Strona 2 odpowiedzi na pytanie: MATKA JEST DLA MNIE…..

  1. Re: MATKA JEST DLA MNIE…..

    W odpowiedzi na:


    chrześcijan “na papierze”


    ogolnie zgadzam sie z tym, co napisalas, zmienilabym tylko “chrześcijan” na “katolikow”.

    k8 &

    • Re: MATKA JEST DLA MNIE…..

      ja bym obstawiala nasza psycholożkę forumowa…
      ale moge sie mylic.

      k8 &

      • Re: MATKA JEST DLA MNIE…..

        olej to, wez opiekunke.
        nasz babcie kochaja moje dzieci. na zdjeciach. przyzwyczailam sie.

        k8 &

        • Re: MATKA JEST DLA MNIE…..

          ja jak “kas” i “k8_77”

          **jestem gruby, wiec potrzebuje ruchu na swiezym powietrzu….chce cabriolet….**

          • Re: MATKA JEST DLA MNIE…..

            podpisuje sie pod postem BEAMAMY, takze pod PS-em; faktycznie Twoj podpis i tresc Twojego posta powoduje niezly dysonans…

            poza tym:

            W odpowiedzi na:


            MATKA JEST DLA MNIE…… największą zarazą w moim życiu


            straszne… wspolczuje i Tobie i jej…

            W odpowiedzi na:


            normalnie kopać i patrzeć czy równo puchnie…..


            powaznie, Ty to w odniesieniu do swojej matki piszesz??

            w kwestii Twoich zali na nia, jak najbardziej Cie rozumiem (oprocz wymagania od niej bycia niania – z jakiej racji?), aczkolwiek prawdopodobnie sklonilyby mnie one do ograniczenia kontaktow do minium (jesli moje stanowczewyrazanie zdania i ucinanie pewnych gadek nic by nie dalo), ale Ty jej ewidentnie nienawidzisz (tylko za co? ze gada bzdury? ze ma ciasne poglady na pewne sprawy? ze Ci dziecka nie pilnuje?)
            bardzo to przygnebiajace

            W odpowiedzi na:


            …odnoszę poważne wrażenie że mści się na mnie za nieudane chwile własnej młodości


            tu znow nic, tylko wspolczuc Wam obu, chyba zadnej z Was nie moze byc z tym dobrze…

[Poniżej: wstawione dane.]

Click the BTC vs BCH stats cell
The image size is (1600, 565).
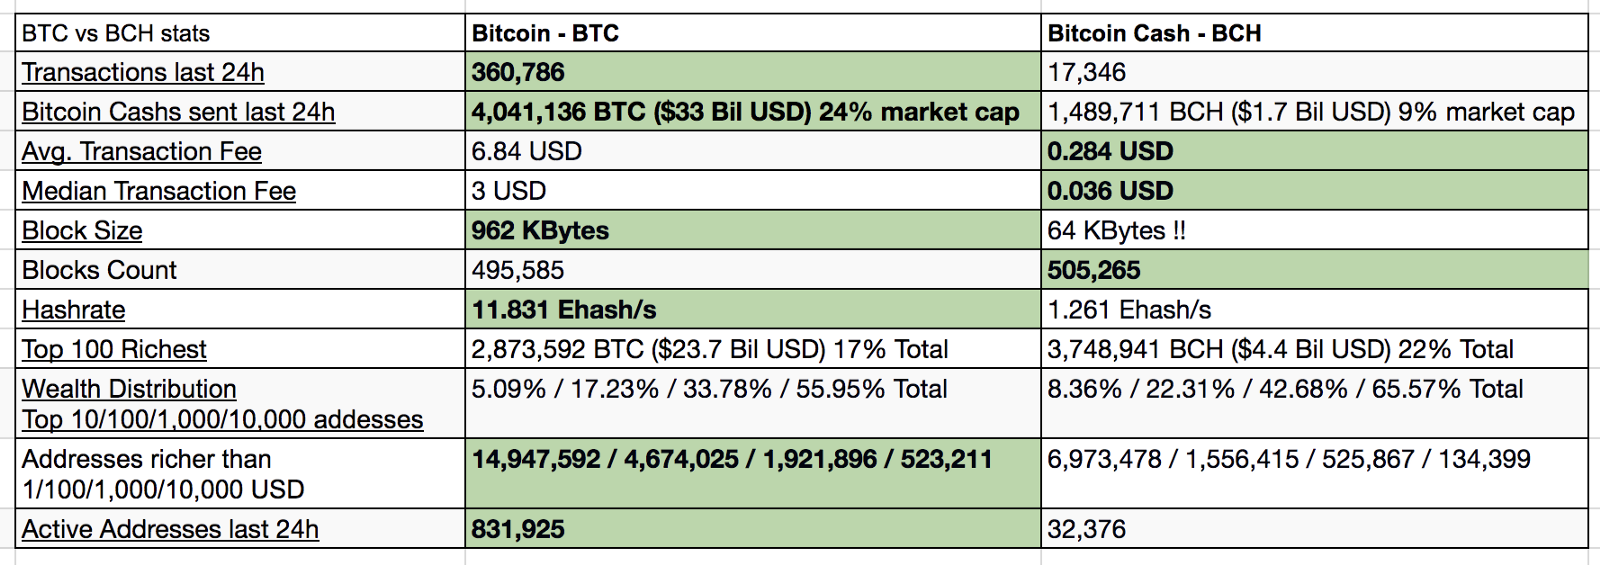tap(240, 33)
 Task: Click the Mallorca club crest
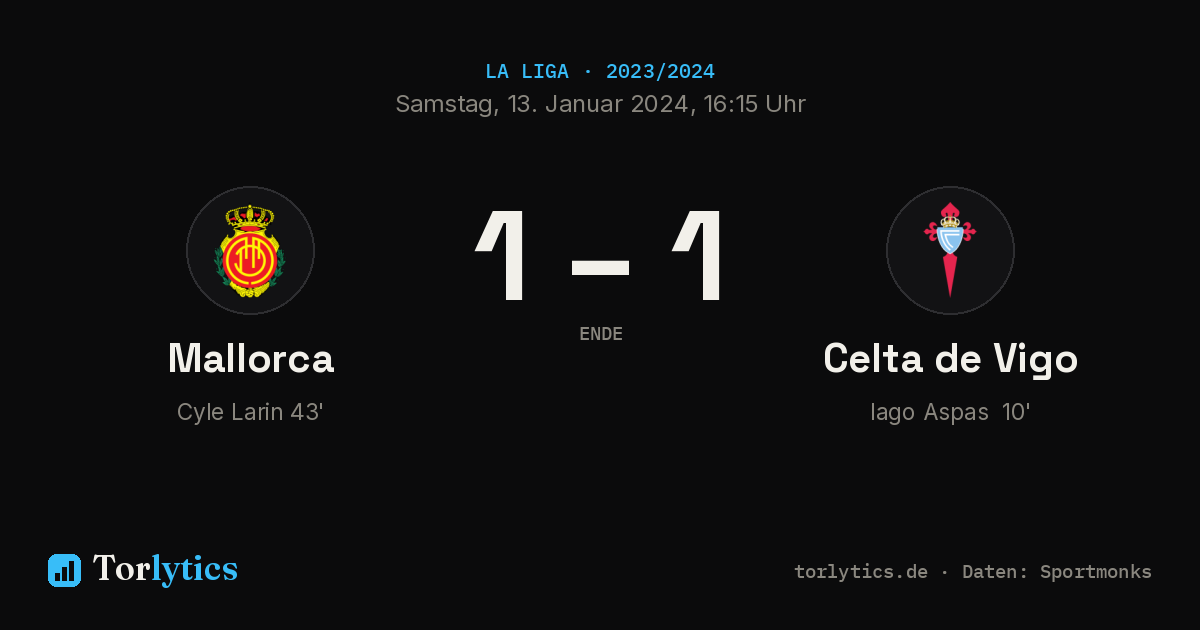click(x=250, y=250)
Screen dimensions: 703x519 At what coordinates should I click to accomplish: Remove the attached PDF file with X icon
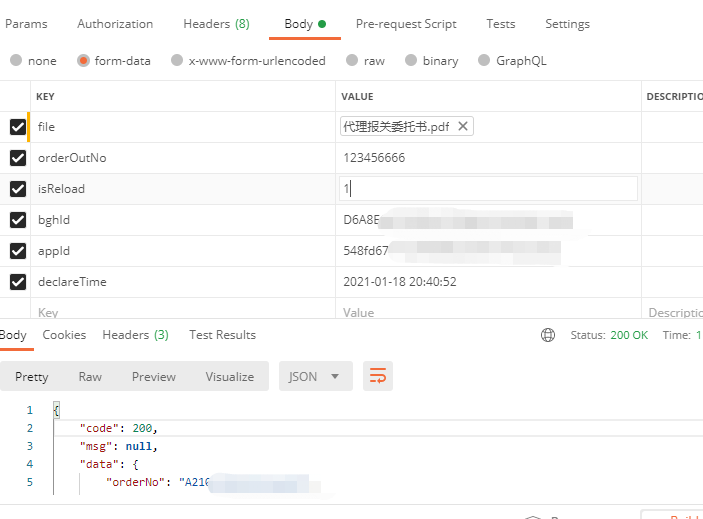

            W odpowiedzi na:


            gdy miałam 14 lat urodziła się moja siostra, koszmar…. wyrosła między mną a siostrą “pępowina”, miałam gówniarę do dupy przytroczoną jak ogon


            i do dzisiaj tak wlasnie o niej myslisz? jako o gowniarze i ogonie przytroczonym do dupy?
            mozna odniesc wrazenie, ze swojej siostry (ostatecznie niewinnej temu, ze musialas jej pilnowac w dziecinstwie) tez nienawidzisz…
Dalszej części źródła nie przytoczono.